A simple joint-stock company as an opportunity for startups

A simple joint-stock company shall become the new, seventh type of commercial company, dedicated to beginning entrepreneurs. The draft of the act on amending the act – Code of Commercial Companies and certain other acts is a part of the package of 100 changes for companies, prepared by the Ministry of Development, which aims to introduce facilitations for entrepreneurs, including those, who are just entering the market.

The bill introduces many revolutionary changes and institutions adopted from the European legal orders, previously unknown to Polish entrepreneurs. In accordance with its assumptions, in a simple joint-stock company the share capital shall be replaced with a stock capital, the minimum value of which will amount to PLN 1,00. The amount of the stock capital will not have to be specified in the company’s articles of association, so its change will not result in the need of change of the articles of association.

Contributions made to cover the company’s stock will be able to have both: monetary and non-monetary nature. The bill also provides introduction of solutions enabling to make contributions in the form of know-how or the provision of services or work, without complicated and expensive valuations at the start-up stage.

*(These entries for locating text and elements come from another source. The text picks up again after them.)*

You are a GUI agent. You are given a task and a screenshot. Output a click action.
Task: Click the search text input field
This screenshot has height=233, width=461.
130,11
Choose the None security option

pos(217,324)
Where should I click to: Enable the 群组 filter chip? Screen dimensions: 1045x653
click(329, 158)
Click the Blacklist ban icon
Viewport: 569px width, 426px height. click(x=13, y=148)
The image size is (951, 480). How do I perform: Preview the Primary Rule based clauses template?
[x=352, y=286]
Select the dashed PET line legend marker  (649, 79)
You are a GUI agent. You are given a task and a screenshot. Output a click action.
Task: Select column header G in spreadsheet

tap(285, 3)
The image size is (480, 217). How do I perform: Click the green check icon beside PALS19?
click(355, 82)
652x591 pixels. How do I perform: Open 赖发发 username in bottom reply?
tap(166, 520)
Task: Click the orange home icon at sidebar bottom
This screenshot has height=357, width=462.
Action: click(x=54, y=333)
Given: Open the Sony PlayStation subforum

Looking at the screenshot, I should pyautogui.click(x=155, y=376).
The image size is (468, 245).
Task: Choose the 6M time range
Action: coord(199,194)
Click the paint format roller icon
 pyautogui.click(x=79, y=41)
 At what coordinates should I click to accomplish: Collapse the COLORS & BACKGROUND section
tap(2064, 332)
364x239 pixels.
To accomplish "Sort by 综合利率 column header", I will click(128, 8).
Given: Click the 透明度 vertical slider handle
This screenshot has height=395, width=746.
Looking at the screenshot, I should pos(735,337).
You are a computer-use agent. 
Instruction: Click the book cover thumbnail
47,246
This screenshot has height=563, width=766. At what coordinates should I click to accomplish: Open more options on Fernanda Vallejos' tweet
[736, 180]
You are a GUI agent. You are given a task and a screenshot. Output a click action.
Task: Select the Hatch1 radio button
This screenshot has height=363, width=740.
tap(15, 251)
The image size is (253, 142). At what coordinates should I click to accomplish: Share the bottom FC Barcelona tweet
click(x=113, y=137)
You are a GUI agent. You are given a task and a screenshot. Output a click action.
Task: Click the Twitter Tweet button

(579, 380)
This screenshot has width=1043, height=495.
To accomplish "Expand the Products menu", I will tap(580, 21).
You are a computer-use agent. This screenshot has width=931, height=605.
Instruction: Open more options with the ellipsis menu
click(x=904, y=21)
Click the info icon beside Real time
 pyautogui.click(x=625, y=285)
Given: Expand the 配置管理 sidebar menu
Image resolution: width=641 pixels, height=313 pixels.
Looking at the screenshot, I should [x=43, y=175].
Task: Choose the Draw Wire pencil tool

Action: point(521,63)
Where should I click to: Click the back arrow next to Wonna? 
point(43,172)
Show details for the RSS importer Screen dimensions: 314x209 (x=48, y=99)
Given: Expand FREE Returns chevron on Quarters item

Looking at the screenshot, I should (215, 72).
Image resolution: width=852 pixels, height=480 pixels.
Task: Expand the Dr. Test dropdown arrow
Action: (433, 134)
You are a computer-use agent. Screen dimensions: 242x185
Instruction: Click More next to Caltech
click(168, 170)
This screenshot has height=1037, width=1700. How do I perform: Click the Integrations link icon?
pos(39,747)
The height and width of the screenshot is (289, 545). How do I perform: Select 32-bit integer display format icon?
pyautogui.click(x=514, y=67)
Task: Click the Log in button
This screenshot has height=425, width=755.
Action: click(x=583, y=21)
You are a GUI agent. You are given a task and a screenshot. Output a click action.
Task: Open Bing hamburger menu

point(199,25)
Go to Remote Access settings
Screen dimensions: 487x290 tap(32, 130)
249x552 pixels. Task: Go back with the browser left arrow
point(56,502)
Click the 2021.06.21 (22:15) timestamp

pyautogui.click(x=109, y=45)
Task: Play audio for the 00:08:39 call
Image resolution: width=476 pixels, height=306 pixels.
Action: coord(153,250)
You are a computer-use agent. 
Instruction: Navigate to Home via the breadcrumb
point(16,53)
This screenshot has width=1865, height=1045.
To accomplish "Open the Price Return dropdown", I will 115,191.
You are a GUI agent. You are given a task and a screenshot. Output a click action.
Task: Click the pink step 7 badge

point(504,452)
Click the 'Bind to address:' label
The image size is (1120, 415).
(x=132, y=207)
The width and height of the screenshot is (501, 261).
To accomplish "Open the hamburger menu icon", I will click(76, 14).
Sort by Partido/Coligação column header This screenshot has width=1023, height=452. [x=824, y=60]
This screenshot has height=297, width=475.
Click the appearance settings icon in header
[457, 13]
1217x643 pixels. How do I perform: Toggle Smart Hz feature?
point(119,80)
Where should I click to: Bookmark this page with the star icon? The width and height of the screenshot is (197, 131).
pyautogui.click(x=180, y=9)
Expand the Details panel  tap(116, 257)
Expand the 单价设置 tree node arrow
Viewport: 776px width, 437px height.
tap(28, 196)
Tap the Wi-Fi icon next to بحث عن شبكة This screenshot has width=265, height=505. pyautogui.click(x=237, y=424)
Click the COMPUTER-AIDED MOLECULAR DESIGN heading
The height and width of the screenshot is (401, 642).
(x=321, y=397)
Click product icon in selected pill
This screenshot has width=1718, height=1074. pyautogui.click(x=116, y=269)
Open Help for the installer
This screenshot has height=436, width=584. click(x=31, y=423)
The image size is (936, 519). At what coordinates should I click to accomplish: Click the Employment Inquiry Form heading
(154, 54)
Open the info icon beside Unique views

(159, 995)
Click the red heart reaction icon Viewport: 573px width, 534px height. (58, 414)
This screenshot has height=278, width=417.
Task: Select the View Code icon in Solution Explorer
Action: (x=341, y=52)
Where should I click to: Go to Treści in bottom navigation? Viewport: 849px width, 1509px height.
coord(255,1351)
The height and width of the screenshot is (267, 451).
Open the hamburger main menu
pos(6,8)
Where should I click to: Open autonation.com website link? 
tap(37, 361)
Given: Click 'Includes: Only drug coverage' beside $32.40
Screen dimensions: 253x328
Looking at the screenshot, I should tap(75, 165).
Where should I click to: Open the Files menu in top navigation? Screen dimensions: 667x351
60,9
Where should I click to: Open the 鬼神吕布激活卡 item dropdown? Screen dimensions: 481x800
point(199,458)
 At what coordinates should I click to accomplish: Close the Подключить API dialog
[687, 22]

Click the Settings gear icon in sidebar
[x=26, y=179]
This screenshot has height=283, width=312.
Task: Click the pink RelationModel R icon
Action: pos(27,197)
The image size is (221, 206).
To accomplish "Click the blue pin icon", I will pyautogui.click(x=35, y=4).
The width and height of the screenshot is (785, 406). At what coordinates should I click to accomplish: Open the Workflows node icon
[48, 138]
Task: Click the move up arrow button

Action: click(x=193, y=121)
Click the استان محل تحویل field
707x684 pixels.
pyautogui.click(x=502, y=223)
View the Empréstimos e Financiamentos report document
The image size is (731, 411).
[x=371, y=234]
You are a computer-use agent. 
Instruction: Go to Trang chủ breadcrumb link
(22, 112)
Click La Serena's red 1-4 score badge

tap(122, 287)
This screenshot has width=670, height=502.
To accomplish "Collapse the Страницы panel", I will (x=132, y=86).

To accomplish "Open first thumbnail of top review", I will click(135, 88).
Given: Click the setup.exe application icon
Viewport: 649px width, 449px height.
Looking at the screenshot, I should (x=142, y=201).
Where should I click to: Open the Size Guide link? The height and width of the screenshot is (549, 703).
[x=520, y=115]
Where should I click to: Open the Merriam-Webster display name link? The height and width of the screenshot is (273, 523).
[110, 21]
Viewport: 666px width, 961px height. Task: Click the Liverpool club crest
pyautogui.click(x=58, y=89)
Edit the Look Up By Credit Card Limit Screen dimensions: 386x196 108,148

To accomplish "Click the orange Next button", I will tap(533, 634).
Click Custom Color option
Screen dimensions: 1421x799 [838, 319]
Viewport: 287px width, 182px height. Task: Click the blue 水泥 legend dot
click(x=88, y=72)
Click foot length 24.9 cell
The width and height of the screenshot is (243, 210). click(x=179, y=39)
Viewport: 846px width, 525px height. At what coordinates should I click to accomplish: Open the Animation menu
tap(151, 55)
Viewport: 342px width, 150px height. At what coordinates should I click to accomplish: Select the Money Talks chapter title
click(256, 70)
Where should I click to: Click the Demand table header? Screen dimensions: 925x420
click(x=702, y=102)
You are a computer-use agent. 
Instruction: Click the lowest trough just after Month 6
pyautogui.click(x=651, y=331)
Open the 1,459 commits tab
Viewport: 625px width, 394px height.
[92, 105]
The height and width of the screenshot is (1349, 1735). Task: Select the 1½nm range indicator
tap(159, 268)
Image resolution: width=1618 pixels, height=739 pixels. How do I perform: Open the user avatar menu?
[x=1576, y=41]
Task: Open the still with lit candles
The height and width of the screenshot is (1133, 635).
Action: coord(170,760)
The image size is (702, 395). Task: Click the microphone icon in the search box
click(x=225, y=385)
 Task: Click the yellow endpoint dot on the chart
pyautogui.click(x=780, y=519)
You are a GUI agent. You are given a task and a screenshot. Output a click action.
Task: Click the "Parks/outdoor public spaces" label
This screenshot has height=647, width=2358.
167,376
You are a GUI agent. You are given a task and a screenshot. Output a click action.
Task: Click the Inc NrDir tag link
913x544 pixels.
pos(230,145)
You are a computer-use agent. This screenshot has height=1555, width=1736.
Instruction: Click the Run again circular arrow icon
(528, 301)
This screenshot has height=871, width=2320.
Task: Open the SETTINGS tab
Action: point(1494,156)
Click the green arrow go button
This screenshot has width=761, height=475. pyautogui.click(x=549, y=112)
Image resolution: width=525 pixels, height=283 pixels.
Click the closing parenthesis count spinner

The shares of a simplified joint-stock company will no longer have the form of a document but shall be subjected to registration in the records of shares maintained by authorized entities. Such entities, apart from institutions engaged in the trading of financial instruments, will also be notaries.

The bill also provides changes regarding bodies of a simplified joint-stock company. Beside a simplified joint-stock company with the management board appointed by the stockholders, and the optional supervisory board, the amended provisions introduce a simplified joint-stock company managed by the board of directors.

The liquidation of a simple joint-stock company will be simplified as well. Only one announcement on the liquidation opening or lack of a statutory grace period, the lapse of which determines division of assets between the stockholders, shall contribute to a significant shortening of the applicable procedure.

The bill is currently being worked on by the Committee of the Council of Ministers for Digital Affairs. The expected date of its entry into force was set for March 2020.